Well, Lily, that is part of the point of the post-- they are starting to not support him in large numbers.

If 54% support the Iraq mission, then that means that 46% do not, or at least are unsure. They all heard him and Cheney saying two years ago that it would be over 'in weeks,' and they all heard his mission accomplished speech on May 1, 2003, claiming it was over, and now 2000 deaths later and with no end in sight, they are questioning what exactly his policy in Iraq is (whatever it is, it looks absolutely unlike what it was when we started the war).

Now, considering that people who join the military are often from rural (conservative) areas, and that the military traditionally has supported their C-in-C, for that many to question his leadership is actually pretty remarkable. And the fact that so many of them seem to be fond of Clinton (who quite a few of them did also serve under) is also pretty telling, especially since so many conservatives claim that military members don't like him at all.

Anonymous said...

Well I guess its all in how you look at it, true from one view in its historical context the numbers are high, relatively speaking. But given the situation, I wonder that it isn't far lower! I understand you are taking a more realistic view and comparing the numbers to the typical, or expected, given the military demographics and patterns.
I get that.
I guess I am saying that I still think the support is higher than it should be and certainly not reflective of the egregious,exploitive behaviors.

dorsano said...

There is one big problem with polling the U.S. Military

Most of the people who serve will always reach down deep inside themselves to give whatever takes to complete their mission no matter how incompetent their leadership.

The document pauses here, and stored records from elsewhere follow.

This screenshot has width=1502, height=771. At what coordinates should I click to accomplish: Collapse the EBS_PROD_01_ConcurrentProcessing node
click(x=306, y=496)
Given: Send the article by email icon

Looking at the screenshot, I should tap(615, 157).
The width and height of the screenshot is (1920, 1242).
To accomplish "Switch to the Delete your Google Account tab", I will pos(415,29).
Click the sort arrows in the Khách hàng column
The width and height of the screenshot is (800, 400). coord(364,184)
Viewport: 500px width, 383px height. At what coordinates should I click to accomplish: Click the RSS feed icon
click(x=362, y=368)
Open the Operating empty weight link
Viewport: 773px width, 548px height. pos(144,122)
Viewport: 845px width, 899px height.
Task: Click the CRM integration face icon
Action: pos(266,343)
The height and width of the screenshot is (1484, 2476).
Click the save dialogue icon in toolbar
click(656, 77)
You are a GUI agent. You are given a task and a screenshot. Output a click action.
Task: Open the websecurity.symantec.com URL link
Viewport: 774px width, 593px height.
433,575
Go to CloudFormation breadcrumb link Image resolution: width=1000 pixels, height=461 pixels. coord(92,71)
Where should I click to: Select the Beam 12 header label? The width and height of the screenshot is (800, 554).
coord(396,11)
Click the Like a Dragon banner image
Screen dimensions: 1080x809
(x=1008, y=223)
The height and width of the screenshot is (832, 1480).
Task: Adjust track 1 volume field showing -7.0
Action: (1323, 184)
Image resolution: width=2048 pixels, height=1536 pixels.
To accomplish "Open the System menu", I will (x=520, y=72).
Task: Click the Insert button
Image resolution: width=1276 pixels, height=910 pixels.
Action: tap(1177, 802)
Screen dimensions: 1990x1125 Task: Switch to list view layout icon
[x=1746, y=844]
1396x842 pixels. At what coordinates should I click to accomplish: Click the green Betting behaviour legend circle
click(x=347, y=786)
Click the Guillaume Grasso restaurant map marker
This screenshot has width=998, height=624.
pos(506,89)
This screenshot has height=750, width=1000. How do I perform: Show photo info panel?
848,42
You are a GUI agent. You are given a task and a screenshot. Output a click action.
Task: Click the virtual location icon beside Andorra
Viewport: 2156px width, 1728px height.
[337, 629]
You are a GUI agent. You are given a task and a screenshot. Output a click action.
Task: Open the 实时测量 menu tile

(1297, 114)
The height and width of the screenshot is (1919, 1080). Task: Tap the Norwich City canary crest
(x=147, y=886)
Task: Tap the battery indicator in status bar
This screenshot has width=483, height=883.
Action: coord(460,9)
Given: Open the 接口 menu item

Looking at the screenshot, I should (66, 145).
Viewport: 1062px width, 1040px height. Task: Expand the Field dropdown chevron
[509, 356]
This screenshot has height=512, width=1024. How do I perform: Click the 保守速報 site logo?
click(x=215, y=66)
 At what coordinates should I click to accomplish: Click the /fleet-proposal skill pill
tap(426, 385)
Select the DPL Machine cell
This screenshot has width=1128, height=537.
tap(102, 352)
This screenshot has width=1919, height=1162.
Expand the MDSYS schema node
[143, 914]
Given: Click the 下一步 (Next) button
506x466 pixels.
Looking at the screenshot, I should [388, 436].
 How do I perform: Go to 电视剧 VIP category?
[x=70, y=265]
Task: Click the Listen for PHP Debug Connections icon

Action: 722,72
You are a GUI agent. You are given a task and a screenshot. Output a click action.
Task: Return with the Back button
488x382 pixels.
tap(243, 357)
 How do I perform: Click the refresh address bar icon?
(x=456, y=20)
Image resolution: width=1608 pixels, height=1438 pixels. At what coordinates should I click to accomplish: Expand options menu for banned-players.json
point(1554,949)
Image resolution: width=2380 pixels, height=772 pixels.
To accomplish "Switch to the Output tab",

That's just the way the people who serve are and it's something that we should all be thankful for.

It's too easy for people who are willing to put their lives on the line for something we've called on them to do, to place their trust in us.

And that's something that we should all be thankful for.

Polls such as these generally don't distinquish between the leadership and the mission - though this one does it seems (I'm not sure about the others).

The U.S. Military has almost from the get go been critical of the Pentagon. I don't see the erosion of support for the mission among the U.S. military as good news.

I see it as a failure of those they serve.

Eli Blake said...


The military isn't so critical of the Pentagon (who are still military), it is their civilian leadership. The generals have pretty much done their jobs. Don't forget it was Army Chief of Staff Eric Shinseki who advised before the war that 400,000 troops would be needed during the occupation period to prevent an insurgency from taking root. Donald Rumsfeld, a fiscal conservative wanted to prove we could do the same thing by spending less, and wanted 100,000. Gen. Casey, who was less blunt than Shinseki, managed to talk Rumsfeld up to 150,000.

But the loss of confidence isn't in their generals, it is with the civilian leadership of Bush-Cheney-Rumsfeld.